[PROBLEM TO WORK ON] Extract the lines up to and including the one that contains "The height and width of the screenshot is (784, 1533).", starting with the first line of the entries below, and omit the pictures.

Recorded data
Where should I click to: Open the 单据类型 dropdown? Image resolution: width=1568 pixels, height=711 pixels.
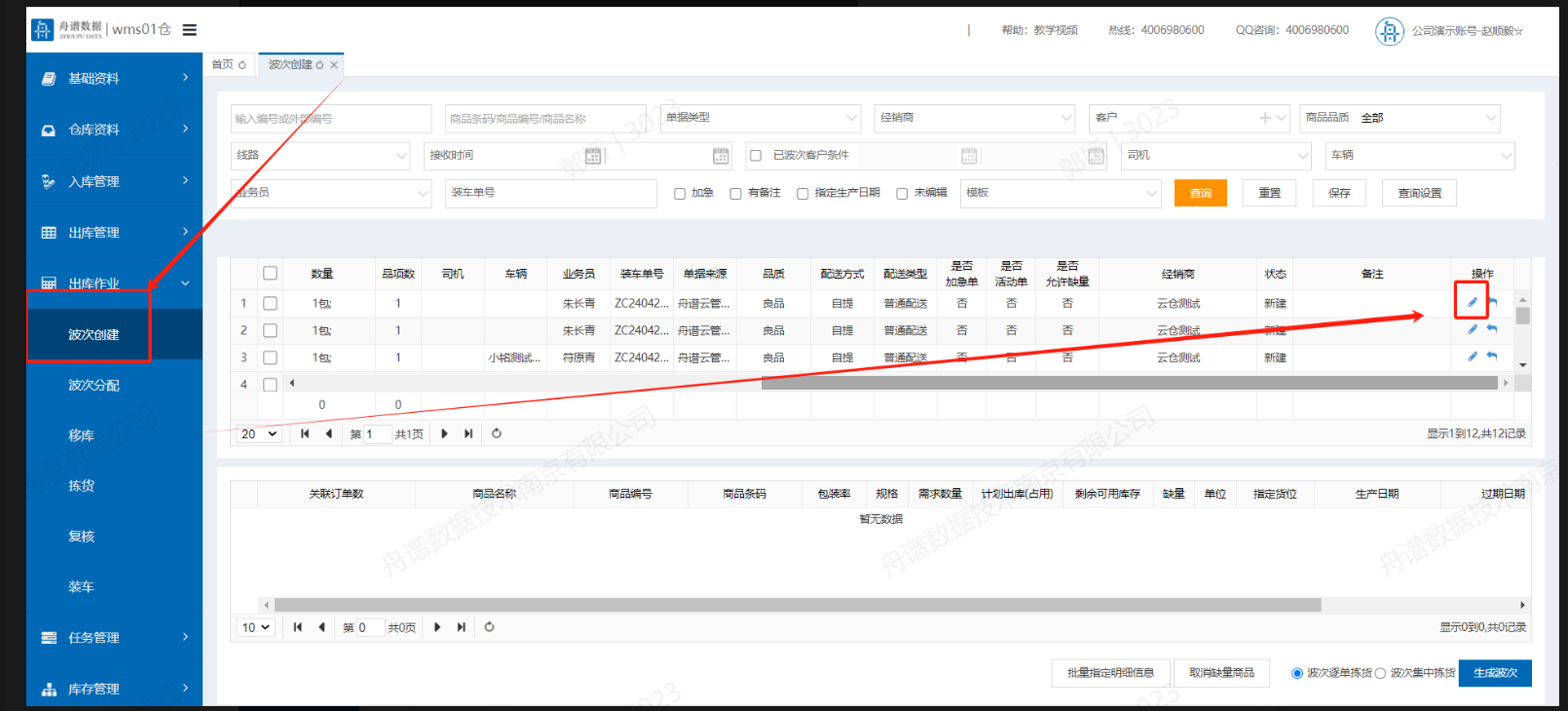click(x=760, y=118)
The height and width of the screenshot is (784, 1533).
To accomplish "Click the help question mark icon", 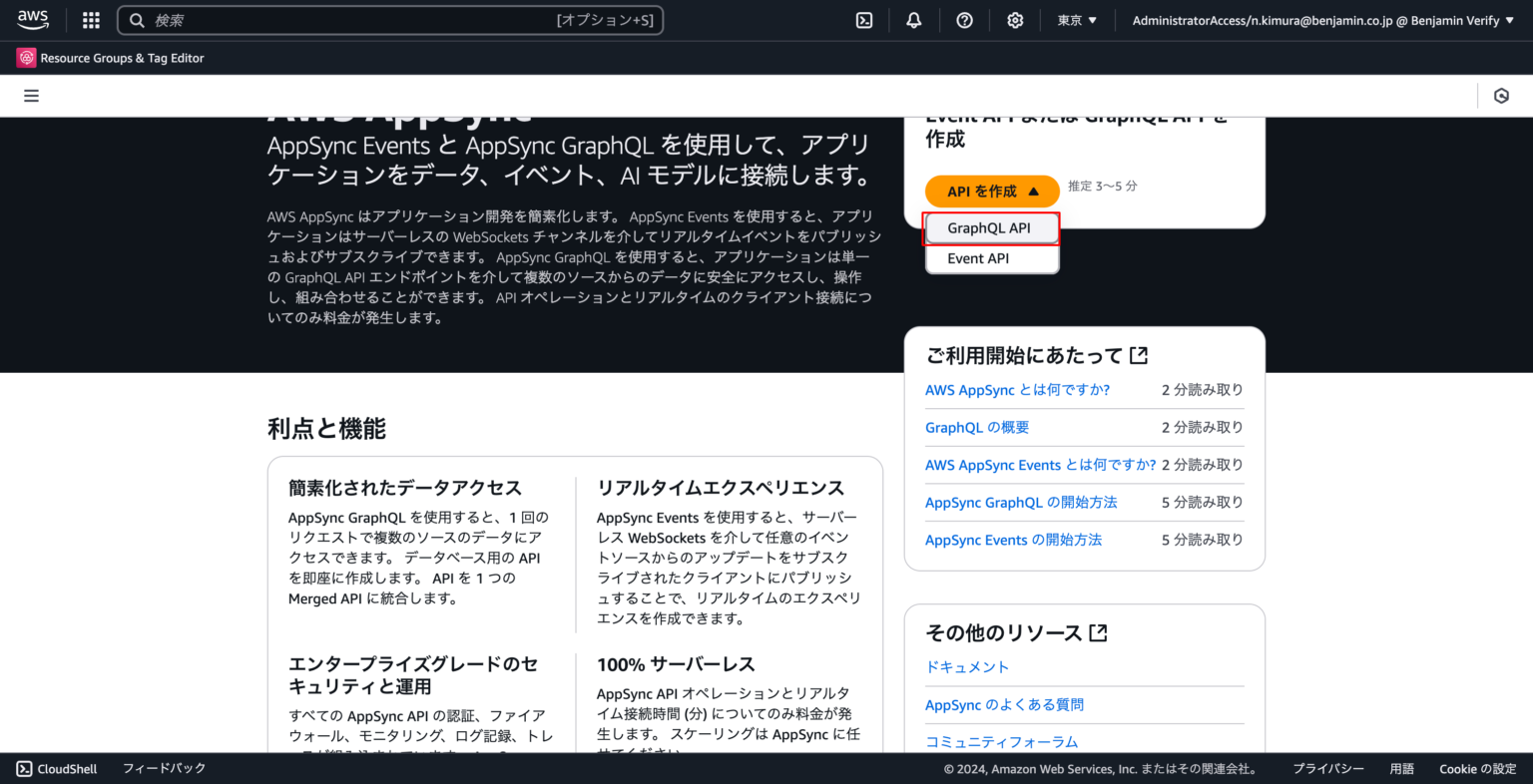I will click(x=964, y=19).
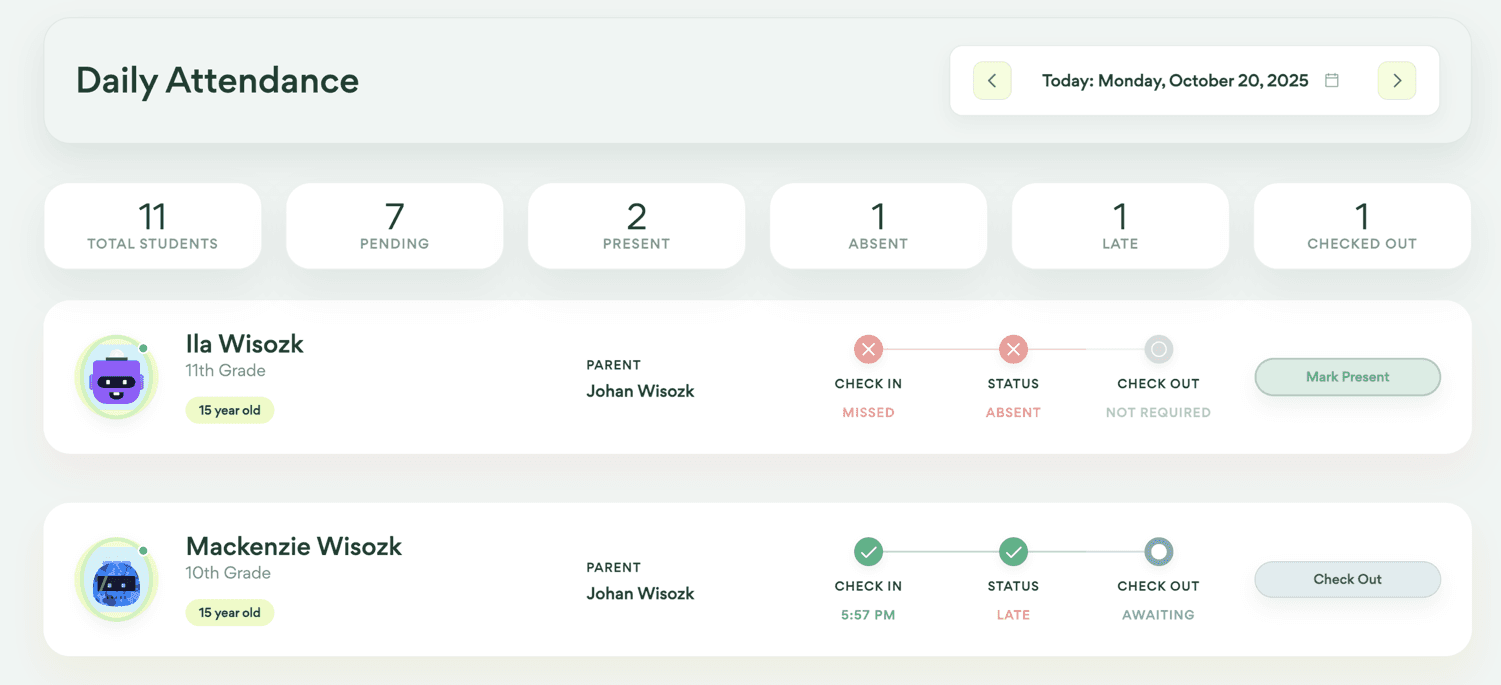Click Ila's absent status X icon
The height and width of the screenshot is (685, 1501).
tap(1013, 349)
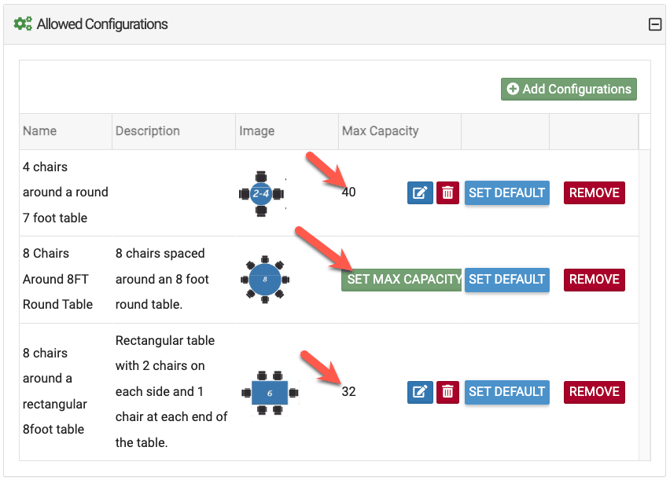Edit max capacity for the rectangular 8foot table
Image resolution: width=670 pixels, height=480 pixels.
coord(420,392)
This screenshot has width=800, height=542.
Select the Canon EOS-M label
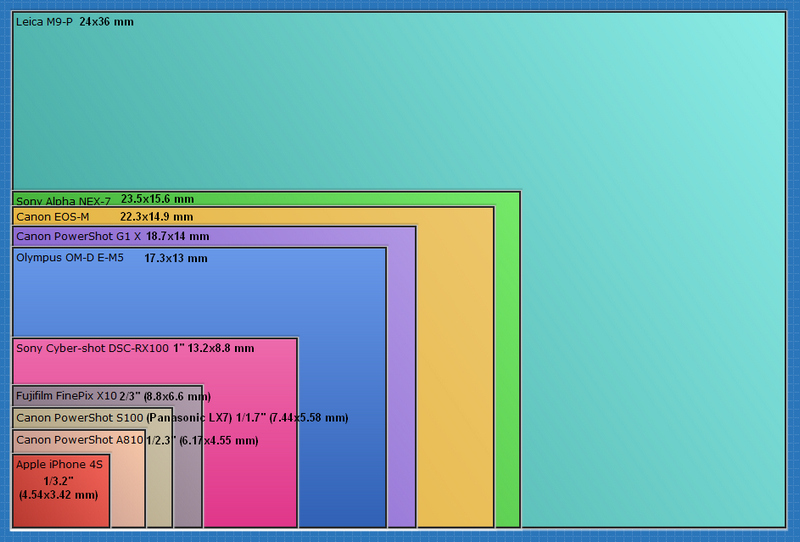tap(53, 216)
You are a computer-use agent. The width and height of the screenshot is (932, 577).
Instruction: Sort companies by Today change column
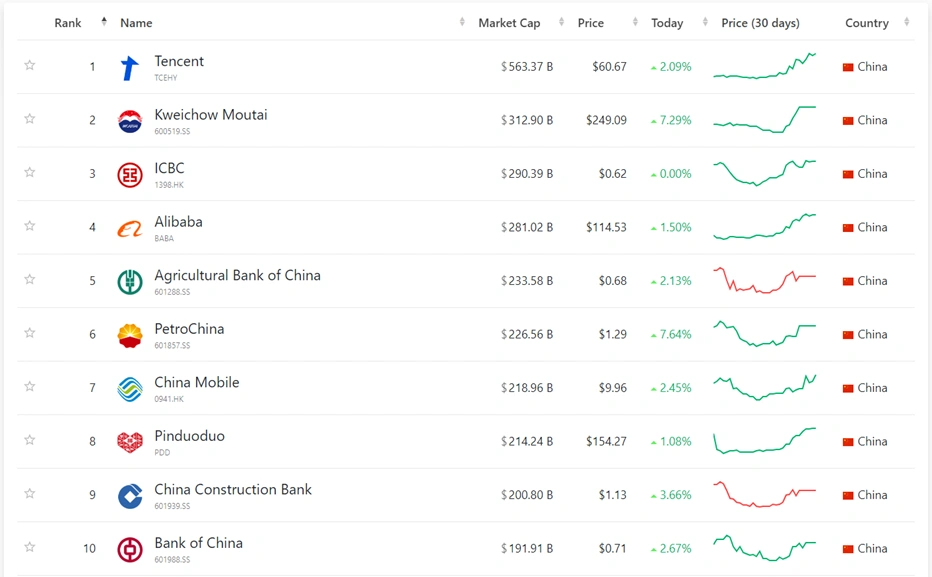pyautogui.click(x=667, y=23)
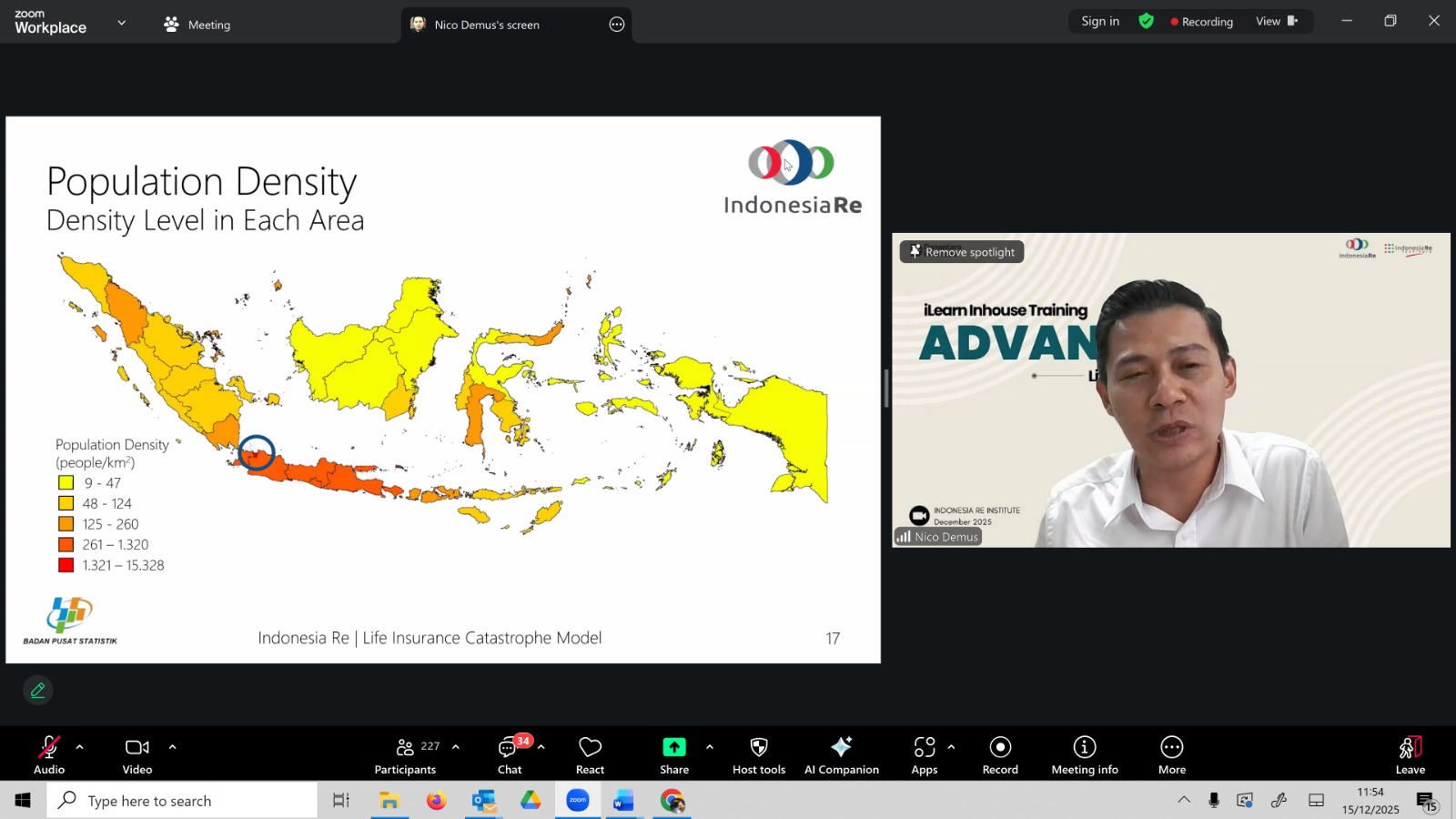
Task: Toggle recording with the Record button
Action: click(1000, 754)
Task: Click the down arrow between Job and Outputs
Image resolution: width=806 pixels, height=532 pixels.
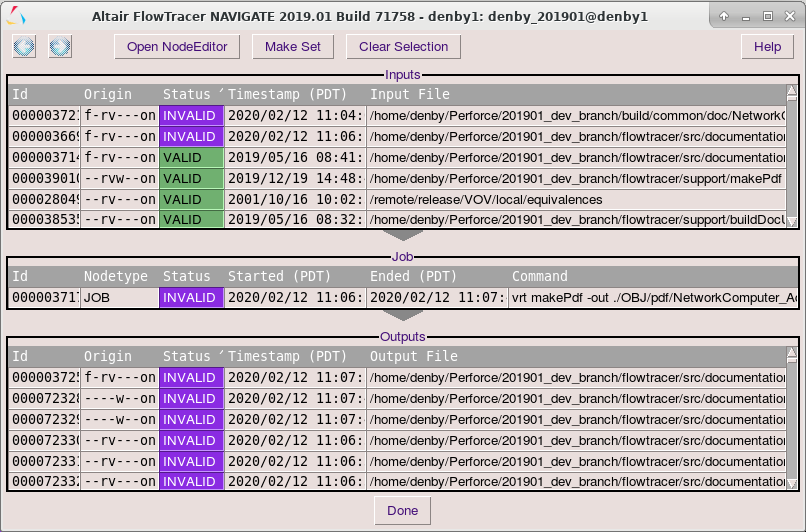Action: (404, 315)
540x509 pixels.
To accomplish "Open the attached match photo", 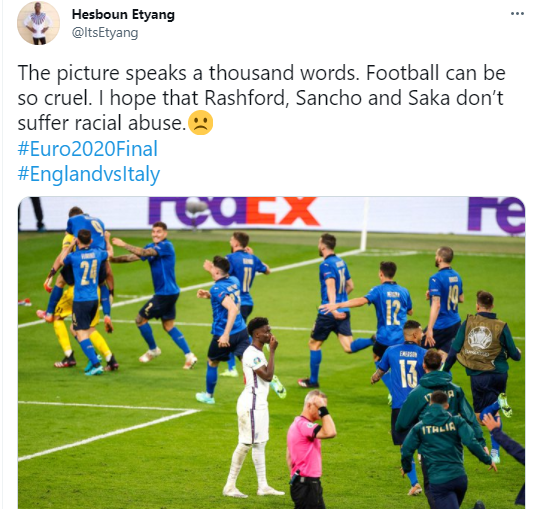I will tap(271, 352).
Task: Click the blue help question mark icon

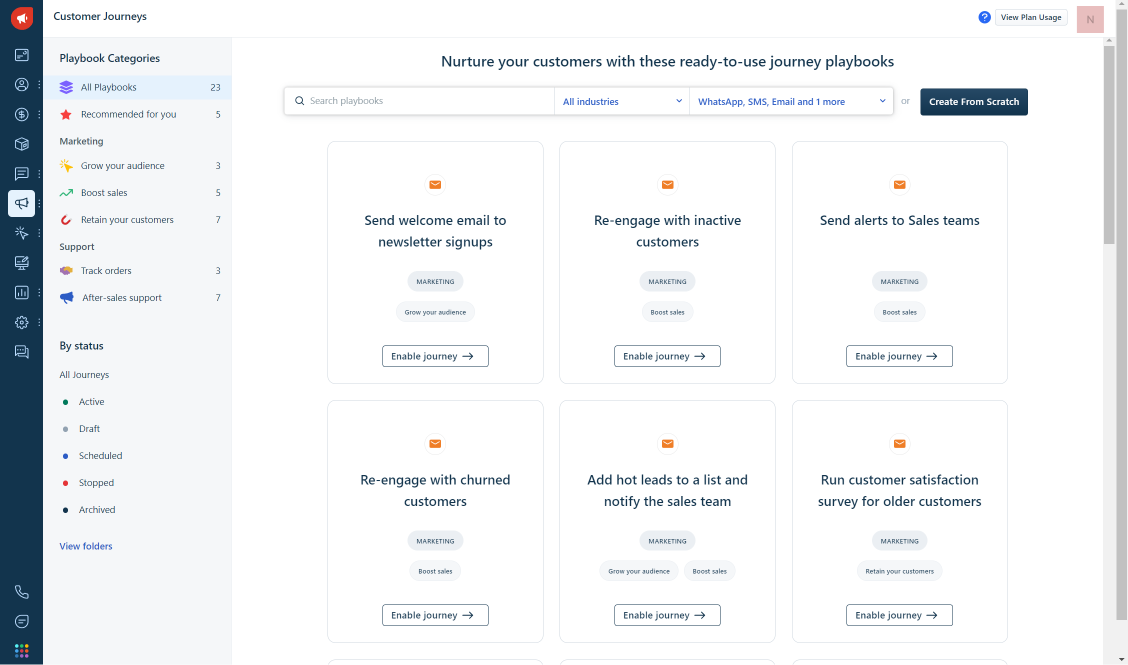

[ANSWER AREA]
Where should I click to: Open the 单据类型 dropdown? Image resolution: width=1568 pixels, height=711 pixels.
click(x=760, y=118)
The height and width of the screenshot is (784, 1533).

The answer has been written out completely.